Find the answer to your Linux question:
Results 1 to 10 of 10
Dear All, I've come here as a last resort (while I've still got some hair left) - I've been looking high and low for a solution to this problem, but ...
Enjoy an ad free experience by logging in. Not a member yet? Register.
  1. #1
    Just Joined!
    Join Date
    Dec 2008
    Posts
    6

    Network Hangs - Leopard/Debian


    Dear All,

    I've come here as a last resort (while I've still got some hair left) - I've been looking high and low for a solution to this problem, but there are simply too many possible sources for me to comb through - I'm just above newbie level.

    What happens is that I periodically lose my connection to my debian (amd64 Etch) servers that I am using for NFS/(mac)FUSE mounts. The problem persists across both type of mounts. My setup: an OS X "head" server controlling (through 1000T ethernet) four Debian Etch sub-servers, each with their own SATA storage space.

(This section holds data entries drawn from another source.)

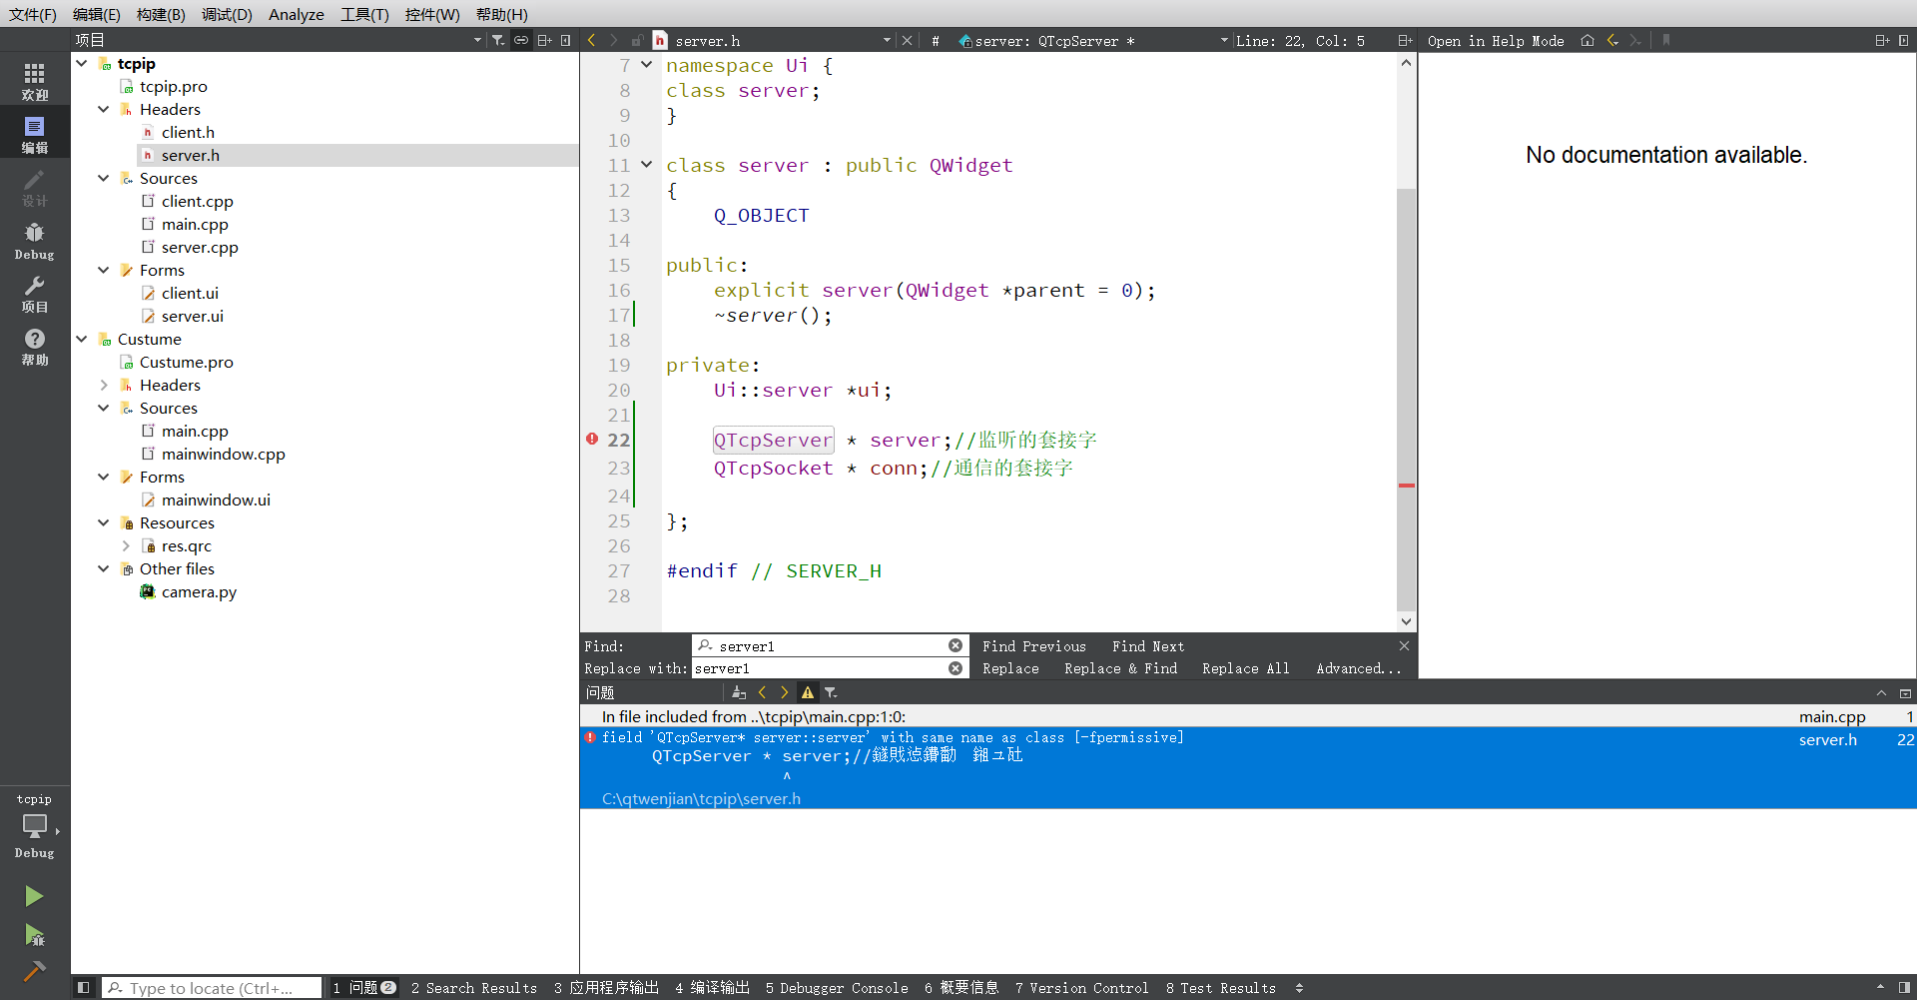Open the Welcome (欢迎) mode
Image resolution: width=1917 pixels, height=1000 pixels.
(x=34, y=82)
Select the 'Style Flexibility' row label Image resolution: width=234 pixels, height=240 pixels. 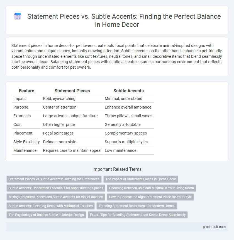pyautogui.click(x=26, y=142)
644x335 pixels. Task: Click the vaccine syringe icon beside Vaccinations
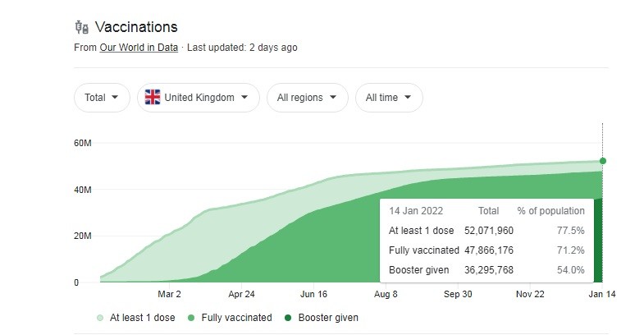pyautogui.click(x=80, y=28)
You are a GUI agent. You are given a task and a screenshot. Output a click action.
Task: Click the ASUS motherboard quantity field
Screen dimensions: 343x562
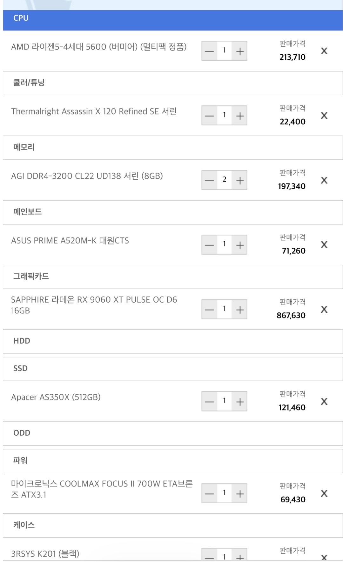click(x=224, y=244)
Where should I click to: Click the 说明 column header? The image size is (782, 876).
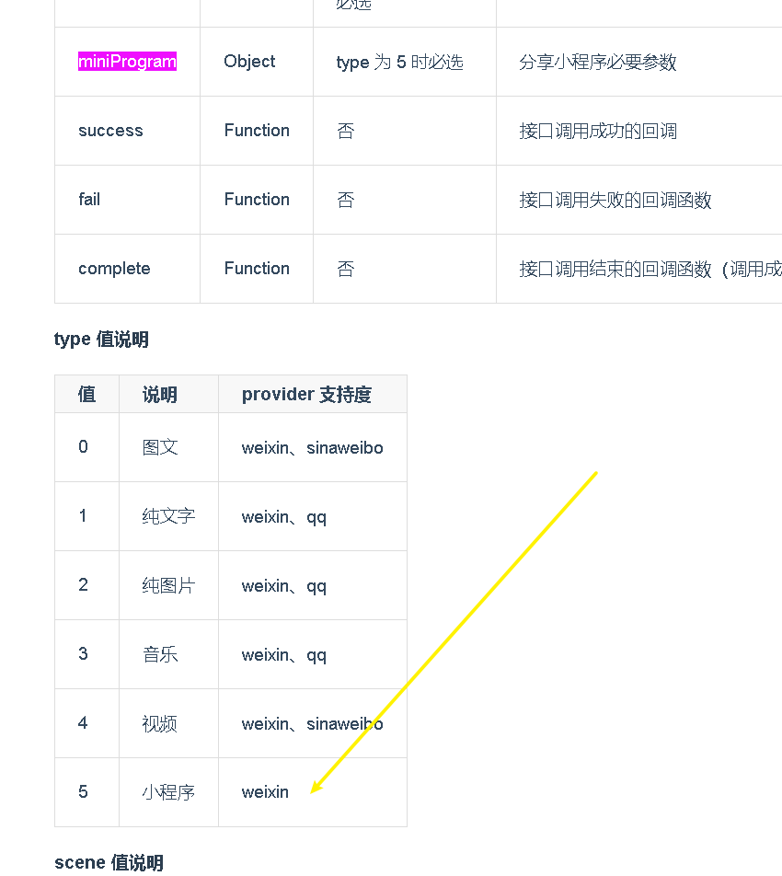[160, 395]
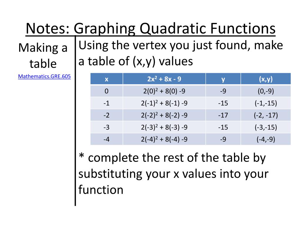Click the (x,y) column header

(265, 79)
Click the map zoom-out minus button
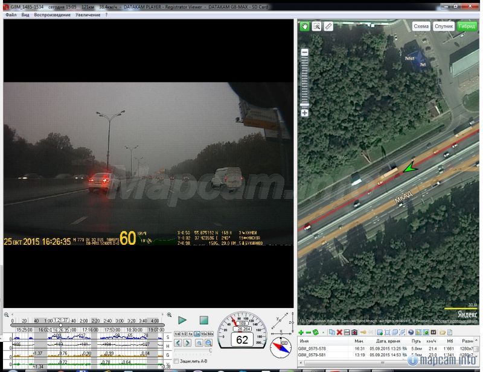The height and width of the screenshot is (372, 483). (305, 52)
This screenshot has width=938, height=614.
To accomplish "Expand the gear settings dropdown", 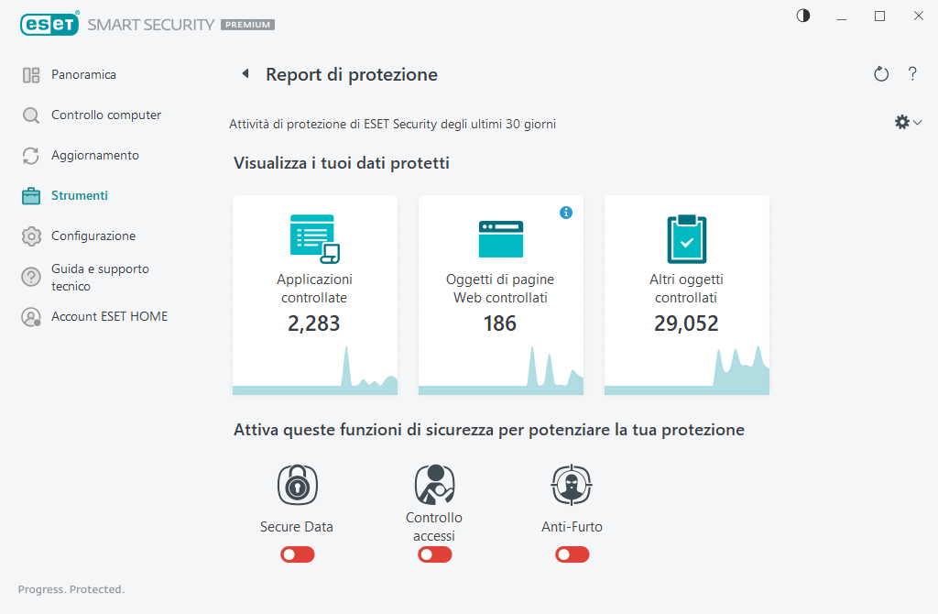I will coord(907,122).
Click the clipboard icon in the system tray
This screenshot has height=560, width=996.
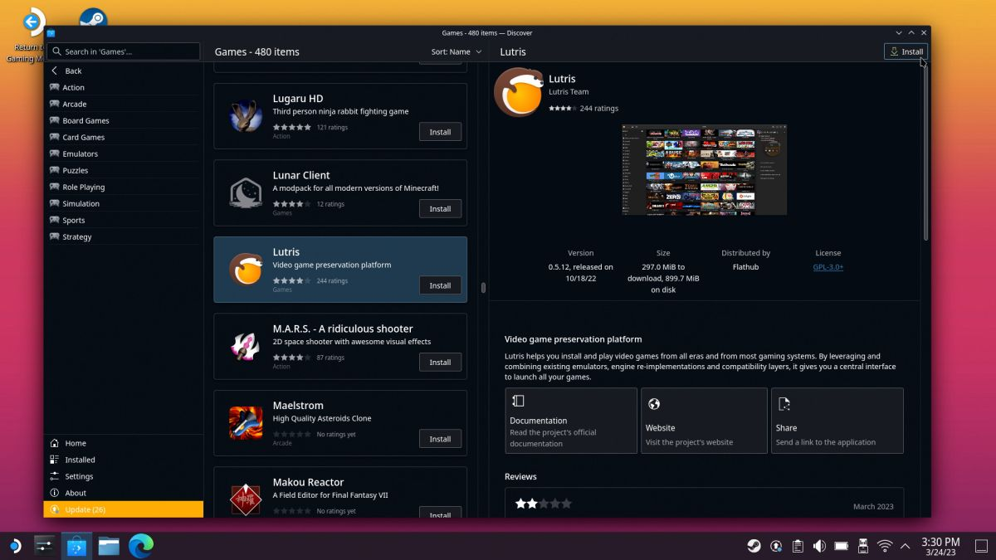coord(798,546)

    After much testing and troubleshooting I've managed to eliminate our switches from the problem - and in doing this I found that, in fact, data transfer has nothing to do with the problem. The sub-servers will disconnect whether there is data being transferred or the server is completely idle. The disconnect (hang) can happen anytime - while logging in (connect timing out) and at varying periods (10min ~ 2hrs).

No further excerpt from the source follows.